WHAT THIS TASK INVOLVES
Write the next part of the excerpt on Hardy-type inequalities on time scales, starting right after the chain rule formula labeled (2.1).

Following these trends and to develop the study of dynamic inequalities of Hardy-type of the differential forms on time scales, we prove the time scales version of the higher-order derivative inequality (1.8) on an arbitrary time scale \(\mathbb{T}\).

The rest of the paper is organized as follows: In Sect. 2, we present some preliminaries about the theory of time scales and the time scales version of Fubini’s theorem which is the cornerstone of our main proof. Also, we prove some essential prerequisite lemmas. In Sect. 3, we prove the main result of this paper (Theorem 3.1) which is a generalization of the weighted Hardy-type inequality with two different weights for a function which possesses higher-order derivatives. Next, we give some applications to our main results to capture some known results and to derive some new ones.

2 Preliminaries and basic lemmas

We suppose that the reader is familiar with time scales as presented in the monographs [7, 8]. For the present paper to be self-contained, we only give here basic facts that are essentially used in the proofs of our results. For any function \(f:\mathbb{T}\rightarrow \mathbb{R}\), where \(\mathbb{T}\) is a time scale, the notation \(f^{\sigma }(t)=f\circ \sigma (t)\) denotes the forward shift, where σ stands for the forward jump operator and \(f^{\Delta }\) denotes the delta derivative. For two Δ-differentiable functions f and g, their Δ-derivative for the product is given by

$$ ( fg ) ^{\Delta } ( t ) =f^{\Delta } ( t ) g ( t ) +f \bigl( \sigma (t) \bigr) g^{\Delta } ( t ) . $$

The chain rule formula on time scales (Keller’s chain rule) [7] is given by

$$ \bigl( x^{\gamma } ( t ) \bigr) ^{\Delta }=\gamma \int _{0}^{1} \bigl[ hx^{\sigma }+ ( 1-h ) x \bigr] ^{\gamma -1}\,dh x^{\Delta } ( t ) . $$
(2.1)

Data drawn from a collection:
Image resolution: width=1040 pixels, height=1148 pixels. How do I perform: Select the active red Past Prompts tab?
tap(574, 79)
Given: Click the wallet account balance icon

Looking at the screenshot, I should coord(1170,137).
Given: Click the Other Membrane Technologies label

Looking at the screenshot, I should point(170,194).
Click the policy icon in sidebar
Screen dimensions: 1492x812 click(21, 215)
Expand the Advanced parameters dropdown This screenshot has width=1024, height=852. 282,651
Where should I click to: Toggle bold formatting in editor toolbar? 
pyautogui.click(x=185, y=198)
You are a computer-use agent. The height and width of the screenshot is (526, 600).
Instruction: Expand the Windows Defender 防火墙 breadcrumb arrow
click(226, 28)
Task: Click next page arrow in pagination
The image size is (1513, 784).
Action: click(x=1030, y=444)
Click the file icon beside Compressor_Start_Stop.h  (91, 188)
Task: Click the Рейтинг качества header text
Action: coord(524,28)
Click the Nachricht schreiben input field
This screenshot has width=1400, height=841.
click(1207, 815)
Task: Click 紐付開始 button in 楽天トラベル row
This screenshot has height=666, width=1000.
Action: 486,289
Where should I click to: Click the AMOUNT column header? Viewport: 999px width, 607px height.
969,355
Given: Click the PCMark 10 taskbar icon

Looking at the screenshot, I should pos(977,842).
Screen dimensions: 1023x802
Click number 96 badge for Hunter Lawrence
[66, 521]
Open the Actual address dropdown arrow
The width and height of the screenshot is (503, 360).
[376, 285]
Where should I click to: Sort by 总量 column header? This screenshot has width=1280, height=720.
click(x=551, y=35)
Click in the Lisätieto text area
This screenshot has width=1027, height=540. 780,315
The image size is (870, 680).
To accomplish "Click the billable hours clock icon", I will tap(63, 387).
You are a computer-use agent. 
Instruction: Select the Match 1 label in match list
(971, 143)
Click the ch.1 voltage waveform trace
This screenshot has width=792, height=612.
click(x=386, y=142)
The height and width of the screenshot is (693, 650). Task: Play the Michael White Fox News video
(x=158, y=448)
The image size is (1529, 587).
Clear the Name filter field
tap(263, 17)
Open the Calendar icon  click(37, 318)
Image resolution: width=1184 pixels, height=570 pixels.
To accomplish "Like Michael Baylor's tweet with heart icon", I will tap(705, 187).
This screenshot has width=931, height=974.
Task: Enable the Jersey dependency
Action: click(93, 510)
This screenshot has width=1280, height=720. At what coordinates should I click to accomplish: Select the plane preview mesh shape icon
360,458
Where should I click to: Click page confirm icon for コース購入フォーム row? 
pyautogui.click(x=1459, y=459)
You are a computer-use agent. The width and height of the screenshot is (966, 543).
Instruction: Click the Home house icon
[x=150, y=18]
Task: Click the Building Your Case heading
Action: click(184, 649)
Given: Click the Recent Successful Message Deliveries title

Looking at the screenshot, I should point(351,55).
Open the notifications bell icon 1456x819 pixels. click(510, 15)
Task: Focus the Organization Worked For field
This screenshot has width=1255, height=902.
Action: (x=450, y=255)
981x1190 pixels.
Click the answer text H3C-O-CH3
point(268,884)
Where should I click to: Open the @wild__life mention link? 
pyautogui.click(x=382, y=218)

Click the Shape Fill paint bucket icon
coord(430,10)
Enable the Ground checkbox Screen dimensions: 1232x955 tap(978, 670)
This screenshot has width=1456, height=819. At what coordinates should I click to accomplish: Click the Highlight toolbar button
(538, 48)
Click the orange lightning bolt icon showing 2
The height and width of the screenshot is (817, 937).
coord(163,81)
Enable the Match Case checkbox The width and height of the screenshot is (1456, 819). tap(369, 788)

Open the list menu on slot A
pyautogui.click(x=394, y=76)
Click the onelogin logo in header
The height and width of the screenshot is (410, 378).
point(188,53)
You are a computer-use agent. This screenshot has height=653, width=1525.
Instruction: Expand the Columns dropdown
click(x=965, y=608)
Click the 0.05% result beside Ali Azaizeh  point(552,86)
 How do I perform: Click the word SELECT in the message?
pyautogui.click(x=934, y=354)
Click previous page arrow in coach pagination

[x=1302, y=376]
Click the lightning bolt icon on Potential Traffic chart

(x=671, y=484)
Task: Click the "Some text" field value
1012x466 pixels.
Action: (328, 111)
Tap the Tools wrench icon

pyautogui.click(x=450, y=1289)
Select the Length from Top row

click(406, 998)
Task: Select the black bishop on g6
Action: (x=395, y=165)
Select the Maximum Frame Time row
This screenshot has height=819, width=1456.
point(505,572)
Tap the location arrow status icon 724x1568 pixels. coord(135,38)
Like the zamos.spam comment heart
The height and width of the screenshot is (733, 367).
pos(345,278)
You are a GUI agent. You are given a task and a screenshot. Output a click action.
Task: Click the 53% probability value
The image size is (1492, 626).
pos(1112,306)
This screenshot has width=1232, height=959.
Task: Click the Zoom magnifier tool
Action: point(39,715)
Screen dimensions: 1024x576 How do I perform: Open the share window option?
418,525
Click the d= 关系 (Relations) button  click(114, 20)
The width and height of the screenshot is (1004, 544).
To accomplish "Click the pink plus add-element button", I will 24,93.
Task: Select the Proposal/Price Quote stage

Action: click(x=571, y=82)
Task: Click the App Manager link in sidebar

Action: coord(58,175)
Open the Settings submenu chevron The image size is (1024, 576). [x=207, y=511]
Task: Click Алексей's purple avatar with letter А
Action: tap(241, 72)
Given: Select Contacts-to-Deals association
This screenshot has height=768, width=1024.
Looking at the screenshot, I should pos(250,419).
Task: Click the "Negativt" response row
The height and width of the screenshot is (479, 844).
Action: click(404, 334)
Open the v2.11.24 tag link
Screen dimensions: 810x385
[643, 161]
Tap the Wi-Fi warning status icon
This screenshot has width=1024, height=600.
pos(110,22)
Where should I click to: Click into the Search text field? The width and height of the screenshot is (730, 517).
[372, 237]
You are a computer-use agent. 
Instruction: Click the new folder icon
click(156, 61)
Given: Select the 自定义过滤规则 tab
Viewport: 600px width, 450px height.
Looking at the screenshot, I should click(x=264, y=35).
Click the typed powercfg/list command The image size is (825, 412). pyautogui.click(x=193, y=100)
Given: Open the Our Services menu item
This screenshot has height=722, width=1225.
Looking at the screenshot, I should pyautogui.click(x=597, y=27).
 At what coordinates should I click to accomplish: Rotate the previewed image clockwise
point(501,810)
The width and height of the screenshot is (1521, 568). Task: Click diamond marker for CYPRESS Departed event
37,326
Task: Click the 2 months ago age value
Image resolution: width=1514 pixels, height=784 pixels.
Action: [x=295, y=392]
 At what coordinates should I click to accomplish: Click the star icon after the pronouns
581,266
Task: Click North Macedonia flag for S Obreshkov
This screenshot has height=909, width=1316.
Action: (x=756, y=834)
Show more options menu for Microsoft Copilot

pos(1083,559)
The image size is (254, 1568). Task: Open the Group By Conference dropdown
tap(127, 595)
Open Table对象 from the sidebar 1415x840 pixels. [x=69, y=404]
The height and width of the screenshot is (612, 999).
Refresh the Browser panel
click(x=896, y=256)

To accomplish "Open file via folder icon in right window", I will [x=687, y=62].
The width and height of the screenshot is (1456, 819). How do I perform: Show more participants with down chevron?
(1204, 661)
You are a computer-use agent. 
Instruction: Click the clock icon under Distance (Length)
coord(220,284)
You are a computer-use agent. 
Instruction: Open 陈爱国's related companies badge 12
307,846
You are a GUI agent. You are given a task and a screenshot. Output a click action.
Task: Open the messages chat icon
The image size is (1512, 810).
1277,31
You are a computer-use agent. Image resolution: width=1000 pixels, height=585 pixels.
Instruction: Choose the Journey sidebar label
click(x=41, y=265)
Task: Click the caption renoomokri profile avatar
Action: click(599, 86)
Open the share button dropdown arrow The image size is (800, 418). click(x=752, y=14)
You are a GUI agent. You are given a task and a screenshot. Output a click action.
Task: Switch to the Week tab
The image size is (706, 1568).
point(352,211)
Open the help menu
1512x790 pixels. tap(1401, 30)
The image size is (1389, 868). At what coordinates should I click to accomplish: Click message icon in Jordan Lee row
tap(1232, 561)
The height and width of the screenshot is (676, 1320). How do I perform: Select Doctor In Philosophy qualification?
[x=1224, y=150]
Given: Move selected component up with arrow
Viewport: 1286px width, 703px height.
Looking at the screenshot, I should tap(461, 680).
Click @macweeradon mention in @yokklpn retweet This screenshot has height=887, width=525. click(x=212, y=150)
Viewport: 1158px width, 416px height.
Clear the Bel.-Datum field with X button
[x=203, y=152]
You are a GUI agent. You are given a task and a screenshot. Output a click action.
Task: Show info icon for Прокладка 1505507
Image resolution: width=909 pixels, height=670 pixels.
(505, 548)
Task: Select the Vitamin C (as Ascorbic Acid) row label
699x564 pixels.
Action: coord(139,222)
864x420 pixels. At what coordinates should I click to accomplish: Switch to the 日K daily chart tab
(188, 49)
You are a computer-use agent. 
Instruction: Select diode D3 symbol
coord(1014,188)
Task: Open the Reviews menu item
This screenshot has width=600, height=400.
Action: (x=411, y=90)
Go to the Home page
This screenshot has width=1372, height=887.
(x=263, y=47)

OUTPUT OF THE EXERCISE
Throughout the paper, we assume that the functions in the statements of the theorems are nonnegative, rd-continuous functions and the integrals are assumed to exist. We next state Fubini’s theorem due to Bibi et al. [6].

Theorem 2.1

Let X and Y be two time scales. If f: \(X\times Y\rightarrow \mathbb{R}\) is a Δ-integrable function and if we define the functions

$$ \varphi ( y ) = \int _{X}f(x,y)\Delta x \quad\textit{for a.e. }y\in Y $$

and

$$ \psi ( x ) = \int _{Y}f(x,y)\Delta y \quad\textit{for a.e. }x\in X, $$

then φ is Δ-integrable on Y and ψ is Δ-integrable on X and

$$ \int _{X}\Delta x \int _{Y}f(x,y)\Delta y= \int _{Y}\Delta y \int _{X}f(x,y) \Delta x. $$
(2.2)

In the following, we prove the basic inequalities that will be used to prove the main results by using Keller’s chain rule and some concepts on time scales.

Lemma 2.1

If m, \(n\geq 1\) and

$$ k_{1} ( x,s ) = \int _{0}^{s} ( x-t ) ^{m-1} ( s-t ) ^{n-1}\Delta t, $$
(2.3)

then

$$ \frac{1}{ ( m+n-1 ) }\leq x^{-m+1}s^{-n}k_{1} ( x,s ) \leq \frac{1}{n}, $$
(2.4)

where \(0< t\leq \sigma ( t ) < s< x\).

Proof

From the definition of \(k_{1} ( x,s ) \) and since \(0< t\leq \sigma ( t ) < s< x\), we see that

$$\begin{aligned} k_{1} ( x,s ) =& \int _{0}^{s} ( x-t ) ^{m-1} ( s-t ) ^{n-1}\Delta t\leq \int _{0}^{s}x^{m-1} ( s-t ) ^{n-1}\Delta t \\ =&x^{m-1} \int _{0}^{s} ( s-t ) ^{n-1}\Delta t. \end{aligned}$$
(2.5)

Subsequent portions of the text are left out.